Et faire des battles ça fait partie de cette mise en confiance?
Pas vraiment, c'était plutôt un moyen de promotion en fait. J'étais déjà confiant, je ne me serais jamais engagé là-dedans si je n'étais pas assez arrogant au préalable pour ce genre d'exercice. C'est assez différent aujourd'hui, parce que je vois des gens dans les battles qui n'ont pas cette confiance en eux, cette arrogance dont tu as besoin pour que tes rimes attirent l'attention de toute la salle. A ce moment la, quand tu fais ces "grosses" battles qui sont ultra carrées, avec des juges, des règles à suivre et tout le tralala, c'est vraiment un outil de promotion; je gagne, et les gens ont une raison de dire mon nom... si tu veux faire un diss par la suite, et des morceaux à mon sujet, ce n'est que plus de publicité.
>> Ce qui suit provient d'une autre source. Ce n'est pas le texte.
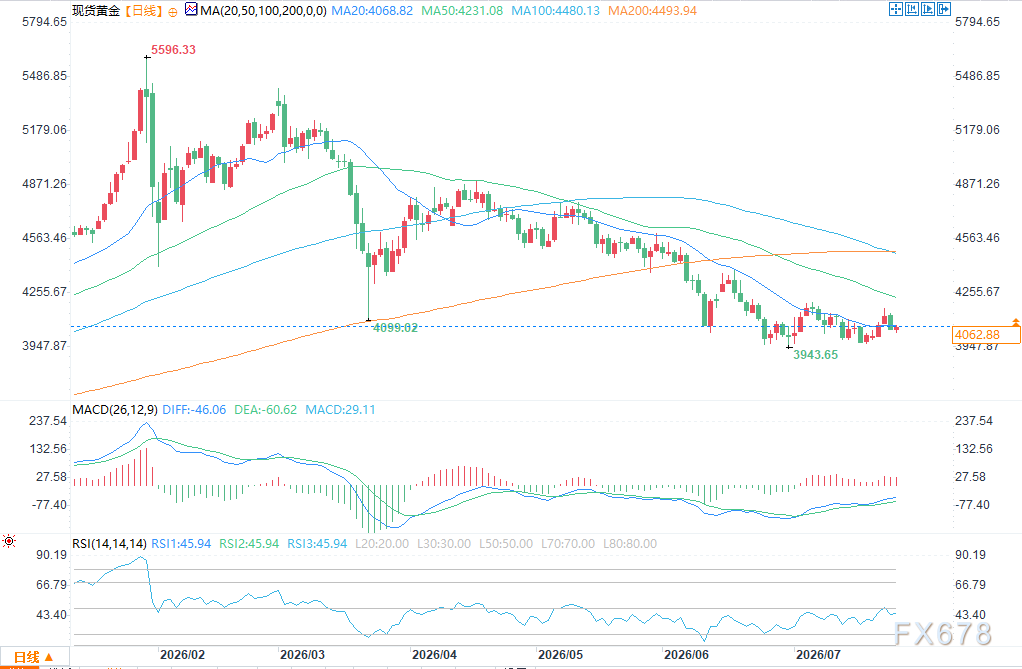
Task: Click the orange 4062.88 current price tag
Action: [986, 335]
Puis Internet est arrivé, pour relayer les battles et autres instruments de promo?
Oui, je n'étais pas vraiment familier avec le réseau jusque 98, et tout est parti de là… Tout ce dont j'avais besoin, c'était d'avoir accès au public, et c'est ce qu'Internet m'a vraiment apporté: un panneau publicitaire gigantesque; en plus j'ai pu vendre ma musique à des gens à travers le monde, ou tout du moins la faire écouter, même si ils ne l'achetaient pas forcément. J'attribue une grosse part de mon succès actuel à Napster; avant Personal Journals j'allais déjà en Suède, en Islande et aux quatre coins de l'Europe, parce que des gens ont téléchargé mon son! Pas parce que mes disques étaient en vente dans leurs magasins ou quoique ce soit... La musique était assez parlante d'elle même, et j'en ai vraiment bénéficié, donc ces maisons de disques qui font tout un sandale de la musique sur Internet me font plutôt rire, parce que cela avantage les artistes indépendants, et les seules personnes lésées sont les marionnettes à deux balles des labels qu'on essaye de nous imposer. Grâce à Internet, concrètement, on les emmerde; bien sûr il y a des désavantages, mais c'est bien trop facile de cracher dessus, je préfère en voir les bons côtés.
Sur ton forum, tu communiques directement avec tes auditeurs, ainsi qu'avec la messagerie instantanée...
C'est tout ce dont j'ai besoin, avec tous les trajets que je suis amené à faire, et je n'aime pas trop le téléphone... J'ai organisé la plupart de mes concerts par e-mail, et si le public y a accès, alors les promoteurs y ont accès aussi, et ils peuvent me contacter, ainsi que les distributeurs, et plein d'autres personnes encore... Je peux m'occuper de mes affaires, et c'est un confort que personne ne peut m'enlever, parce que c'est un véritable petit empire virtuel que je me suis créé avec une adresse e-mail et un site web... Je ne sais même pas construire un site web moi même, je dois mille mercis à Harold de Rhode Island qui l'a mis en place pour moi.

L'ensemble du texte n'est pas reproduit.